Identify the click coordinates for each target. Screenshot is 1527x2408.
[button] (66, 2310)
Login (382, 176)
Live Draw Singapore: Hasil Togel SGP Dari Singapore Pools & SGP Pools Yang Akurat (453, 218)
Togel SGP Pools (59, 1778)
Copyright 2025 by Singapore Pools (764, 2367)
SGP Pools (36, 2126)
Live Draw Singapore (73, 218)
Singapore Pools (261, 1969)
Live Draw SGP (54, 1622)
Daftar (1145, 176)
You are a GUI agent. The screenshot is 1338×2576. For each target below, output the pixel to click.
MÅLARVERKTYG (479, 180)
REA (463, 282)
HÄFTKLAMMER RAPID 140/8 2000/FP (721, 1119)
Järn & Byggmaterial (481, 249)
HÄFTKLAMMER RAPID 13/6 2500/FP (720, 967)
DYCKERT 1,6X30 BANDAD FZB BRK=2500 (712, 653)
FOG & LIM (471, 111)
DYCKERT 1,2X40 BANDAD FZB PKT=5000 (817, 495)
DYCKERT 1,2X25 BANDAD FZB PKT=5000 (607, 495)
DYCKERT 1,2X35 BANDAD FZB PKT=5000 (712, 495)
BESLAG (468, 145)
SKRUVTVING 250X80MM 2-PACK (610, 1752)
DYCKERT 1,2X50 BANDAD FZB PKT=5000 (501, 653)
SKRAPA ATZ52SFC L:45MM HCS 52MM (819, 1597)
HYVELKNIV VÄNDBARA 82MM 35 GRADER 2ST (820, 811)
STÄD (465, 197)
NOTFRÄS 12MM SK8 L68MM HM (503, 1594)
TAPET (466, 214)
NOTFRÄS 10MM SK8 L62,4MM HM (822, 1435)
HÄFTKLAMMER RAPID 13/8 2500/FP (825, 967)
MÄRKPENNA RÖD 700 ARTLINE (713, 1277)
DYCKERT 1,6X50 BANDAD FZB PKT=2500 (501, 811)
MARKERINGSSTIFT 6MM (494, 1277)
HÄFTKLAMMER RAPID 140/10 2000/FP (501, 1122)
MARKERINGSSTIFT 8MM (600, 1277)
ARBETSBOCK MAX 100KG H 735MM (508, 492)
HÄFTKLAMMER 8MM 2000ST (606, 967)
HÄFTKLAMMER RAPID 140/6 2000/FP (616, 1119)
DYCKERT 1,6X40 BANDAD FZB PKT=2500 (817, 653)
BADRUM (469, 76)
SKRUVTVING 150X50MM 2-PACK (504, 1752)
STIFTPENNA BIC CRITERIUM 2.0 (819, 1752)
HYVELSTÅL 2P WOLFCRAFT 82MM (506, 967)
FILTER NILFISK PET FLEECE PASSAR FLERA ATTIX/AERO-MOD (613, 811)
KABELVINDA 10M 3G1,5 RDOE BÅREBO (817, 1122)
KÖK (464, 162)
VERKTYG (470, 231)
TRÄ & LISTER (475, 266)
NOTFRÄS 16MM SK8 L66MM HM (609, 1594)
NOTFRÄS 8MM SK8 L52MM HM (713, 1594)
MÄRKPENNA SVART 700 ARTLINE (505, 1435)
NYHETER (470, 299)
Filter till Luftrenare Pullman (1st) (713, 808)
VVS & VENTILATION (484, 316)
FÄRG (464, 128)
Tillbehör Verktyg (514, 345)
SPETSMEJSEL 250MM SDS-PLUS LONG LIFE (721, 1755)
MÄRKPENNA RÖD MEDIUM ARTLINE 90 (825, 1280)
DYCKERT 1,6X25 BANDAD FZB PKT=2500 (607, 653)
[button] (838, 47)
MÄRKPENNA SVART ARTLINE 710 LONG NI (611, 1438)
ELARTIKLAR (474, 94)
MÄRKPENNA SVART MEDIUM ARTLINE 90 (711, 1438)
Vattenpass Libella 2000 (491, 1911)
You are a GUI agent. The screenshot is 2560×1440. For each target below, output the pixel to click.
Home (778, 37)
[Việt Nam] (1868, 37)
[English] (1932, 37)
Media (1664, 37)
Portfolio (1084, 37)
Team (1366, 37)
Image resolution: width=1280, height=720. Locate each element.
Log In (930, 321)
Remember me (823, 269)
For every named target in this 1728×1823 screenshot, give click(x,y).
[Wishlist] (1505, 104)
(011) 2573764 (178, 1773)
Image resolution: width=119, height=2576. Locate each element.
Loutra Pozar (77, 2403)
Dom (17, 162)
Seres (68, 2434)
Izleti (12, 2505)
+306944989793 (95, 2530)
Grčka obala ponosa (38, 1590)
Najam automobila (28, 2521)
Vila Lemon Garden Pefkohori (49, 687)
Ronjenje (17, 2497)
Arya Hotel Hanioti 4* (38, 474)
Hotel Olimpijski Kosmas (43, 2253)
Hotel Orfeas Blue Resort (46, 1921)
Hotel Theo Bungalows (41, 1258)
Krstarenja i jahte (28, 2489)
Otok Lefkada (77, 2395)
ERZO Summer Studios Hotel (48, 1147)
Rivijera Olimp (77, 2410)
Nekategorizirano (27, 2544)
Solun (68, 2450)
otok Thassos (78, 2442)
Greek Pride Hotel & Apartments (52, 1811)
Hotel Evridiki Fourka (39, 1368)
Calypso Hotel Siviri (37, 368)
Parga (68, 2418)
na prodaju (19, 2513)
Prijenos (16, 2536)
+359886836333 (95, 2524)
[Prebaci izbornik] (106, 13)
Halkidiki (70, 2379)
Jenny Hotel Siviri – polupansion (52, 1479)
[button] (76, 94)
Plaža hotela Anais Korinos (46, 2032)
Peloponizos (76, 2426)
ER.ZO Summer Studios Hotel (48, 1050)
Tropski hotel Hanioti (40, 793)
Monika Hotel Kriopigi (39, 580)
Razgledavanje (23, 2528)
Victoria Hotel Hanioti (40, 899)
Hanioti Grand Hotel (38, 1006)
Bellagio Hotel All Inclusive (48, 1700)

YOUR GOAL: Among the entries above, the lines between the ones containing "Portfolio (1084, 37)" and "Hotel Theo Bungalows (41, 1258)", inclusive, are to be transcribed exactly. No other line is to be given.

WRITTEN REPLY:
Portfolio (1084, 37)
Team (1366, 37)
Image resolution: width=1280, height=720. Locate each element.
Log In (930, 321)
Remember me (823, 269)
For every named target in this 1728×1823 screenshot, give click(x,y).
[Wishlist] (1505, 104)
(011) 2573764 (178, 1773)
Image resolution: width=119, height=2576. Locate each element.
Loutra Pozar (77, 2403)
Dom (17, 162)
Seres (68, 2434)
Izleti (12, 2505)
+306944989793 (95, 2530)
Grčka obala ponosa (38, 1590)
Najam automobila (28, 2521)
Vila Lemon Garden Pefkohori (49, 687)
Ronjenje (17, 2497)
Arya Hotel Hanioti 4* (38, 474)
Hotel Olimpijski Kosmas (43, 2253)
Hotel Orfeas Blue Resort (46, 1921)
Hotel Theo Bungalows (41, 1258)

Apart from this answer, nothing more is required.